For Lakeshore buying additional points or a hybrid purchase might make sense depending on how you'd use it.  In part it depends on whether you'd have to add a non corporate II account or if you already have one.  If you're OK with the second II account, owning a non enrolled GV week and using the special request first might be the best bet to get Lakeshore part of the time.  To only use for Lakeshore, I'd likely just buy there and eat the higher dues, esp if you wouldn't have to have a second II account anyway.  If you want more points regardless, a hybrid purchase with GV might be a good choice as well.


----------



## capjak (Nov 3, 2017)

Dean said:


> For Lakeshore buying additional points or a hybrid purchase might make sense depending on how you'd use it.  In part it depends on whether you'd have to add a non corporate II account or if you already have one.  If you're OK with the second II account, owning a non enrolled GV week and using the special request first might be the best bet to get Lakeshore part of the time.  To only use for Lakeshore, I'd likely just buy there and eat the higher dues, esp if you wouldn't have to have a second II account anyway.  If you want more points regardless, a hybrid purchase with GV might be a good choice as well.



We have a corporate account as our grande Vista is enrolled I prefer not having another account as I have one with Vistana and Marriott 


Sent from my iPhone using Tapatalk


----------



## Dean (Nov 3, 2017)

capjak said:


> We have a corporate account as our grande Vista is enrolled I prefer not having another account as I have one with Vistana and Marriott
> 
> 
> Sent from my iPhone using Tapatalk


Just look at the variables.  In this case you likely couldn't trade a new resale purchase through your corporate account so owning at the resort you want to stay at and only using it or renting it might be better and cheaper than doing a points or hybrid purchase.


----------



## Saintsfanfl (Nov 3, 2017)

capjak said:


> We have a corporate account as our grande Vista is enrolled I prefer not having another account as I have one with Vistana and Marriott
> 
> 
> Sent from my iPhone using Tapatalk



But it sure is thousands of dollars cheaper than buying a resale Lakeshore unit and tens of thousands cheaper than buying a hybrid package.
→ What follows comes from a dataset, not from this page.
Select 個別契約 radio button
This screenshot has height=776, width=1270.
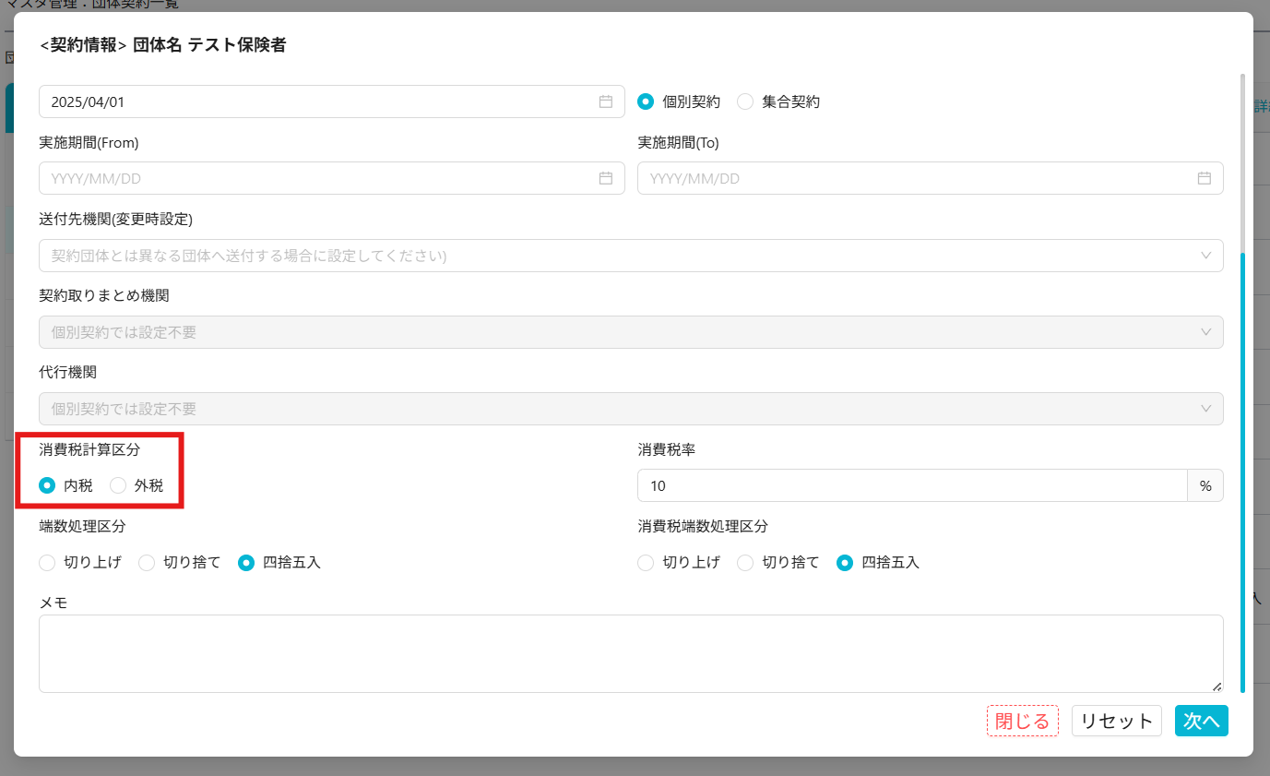(646, 101)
If ultimate convenience and Lakeshore annually is the goal with money a distant second then the resale or hybrid is a good option. It is just so expensive for something that is easy to get otherwise.
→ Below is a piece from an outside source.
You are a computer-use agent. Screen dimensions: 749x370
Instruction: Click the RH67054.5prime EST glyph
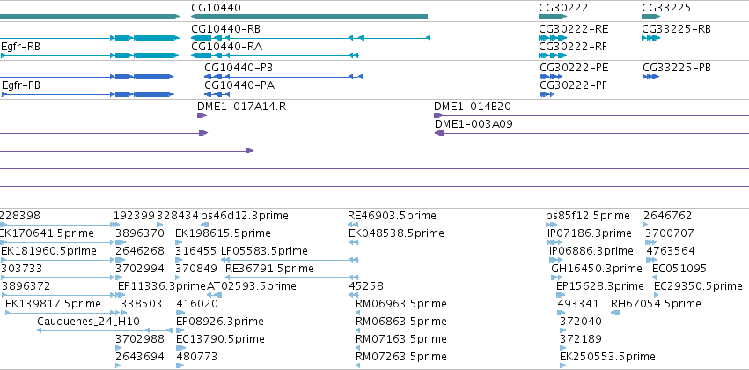coord(616,313)
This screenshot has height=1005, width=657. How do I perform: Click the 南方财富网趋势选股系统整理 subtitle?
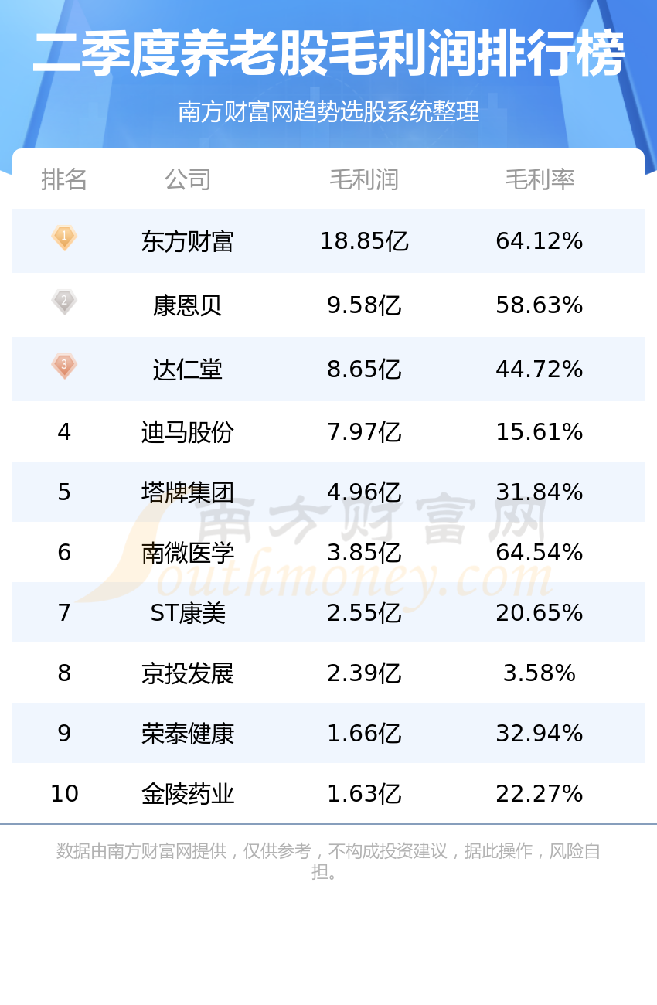[329, 111]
Here is something to think about compared to a resale or hybrid purchase if Lakeshore is desired. Lakeshore really is not overly expensive to book on marriott.com. As a matter of fact using the 7VC discount code for Oct/Nov *costs less to book on Marriott.com than it cost for the maintenance fees*. No up front payment required and you can cancel 3 days before check-in. There really is no reason to buy a Lakeshore unit for most of the weeks in the year.


----------



## capjak (Nov 3, 2017)

I checked October 2018, I need a 2 bedroom so the cheapest I saw for a studio and a 1 bedroom was $3200 with tax. That would be $1500 more a year more than owning. A 2 bedroom resale is around $5000 upfront.


----------



## Saintsfanfl (Nov 3, 2017)

capjak said:


> I checked October 2018, I need a 2 bedroom so the cheapest I saw for a studio and a 1 bedroom was $3200 with tax. That would be $1500 more than a year more than owning. A 2 bedroomnresale is around $5000



That is strange because I am looking right now and it way lower than that. 10/6-10/13 2BR for $1,568+tax.  10/13-10/20 same price for a 2BR. 2BR Townhouse for $1,939+tax. Studio for $938. Small 1BR for $1,043 and large 1BR for $1,204.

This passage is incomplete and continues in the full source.